That NYT article bothers me for similar reasons. Not least of which is the tone - equating a few moaning yuppies with imagined - cynically expected, demanded - environmentalist hypocrisy. Yuppies are environmentalists like they are human right's activists - in the abstract. They are yuppies first and environmentalists second. They want to do more than live comfortably - they want to live well, with the private schools and the minivans and the fancy dinner out on the town. No meal is too quaint for them, and sustainability be damned, but naturally sustainability and bike lanes and buses are "a good idea." Hybrids are a status symbol. Green chic has taken the place of radical chic, and the great wheel of capitalism turns again.

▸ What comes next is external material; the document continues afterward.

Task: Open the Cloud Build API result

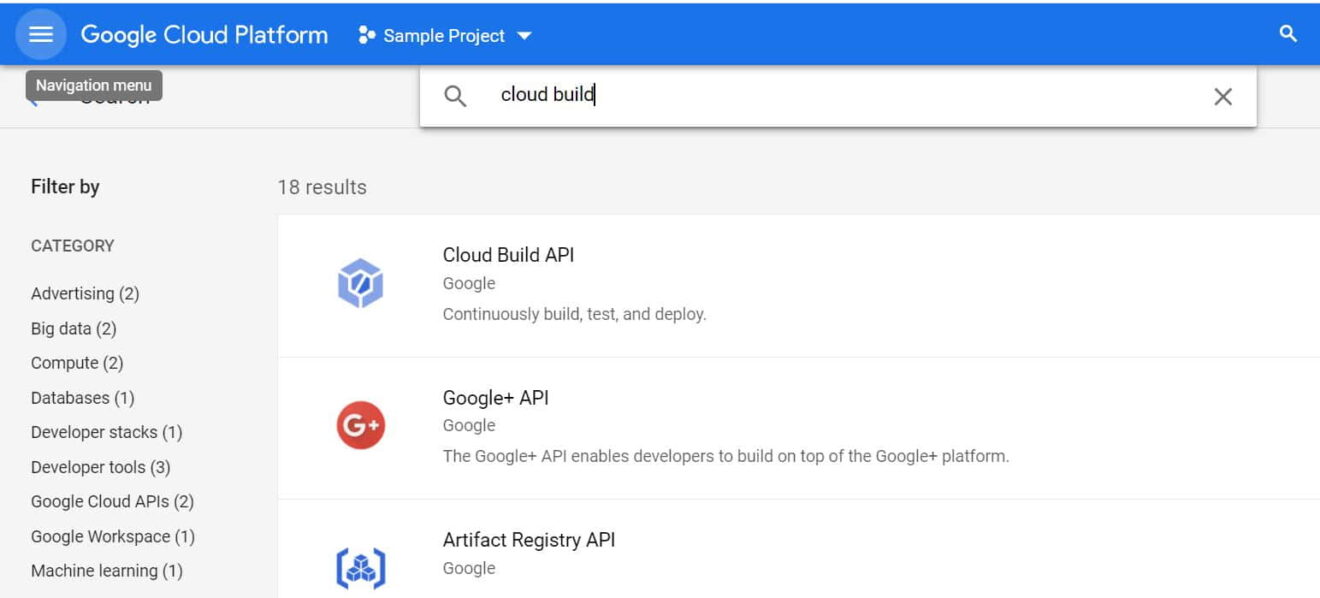Action: coord(508,255)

I can't help but think of consumers as the "hungry ghosts" of Eastern lore

So yes, I think we can and should take some kind of hit to our so-called "standard of living." I think we could do a lot better with a lot less and do less damage to the planet in the meantime. A great many policies could be solved if we took economic planning out of the hands of profit-hungry corporations and put it back in the hands of a scientifically educated population. I do not fear having to change my way of life; I fear only that we've gone the point of no return, that there is no realistic fix to our mangled education, transportation, and industrial systems, that any attempt to unseat Mammon will unleash violence and chaos and ultimately annihilate the good along with the bad in America.

But there's no way to tell without trying, and no reason to go on if we don't make the attempt. All we need is some focus and some direction and the willingness to sacrifice the "comforts" we know in our hearts are toxic for us anyway.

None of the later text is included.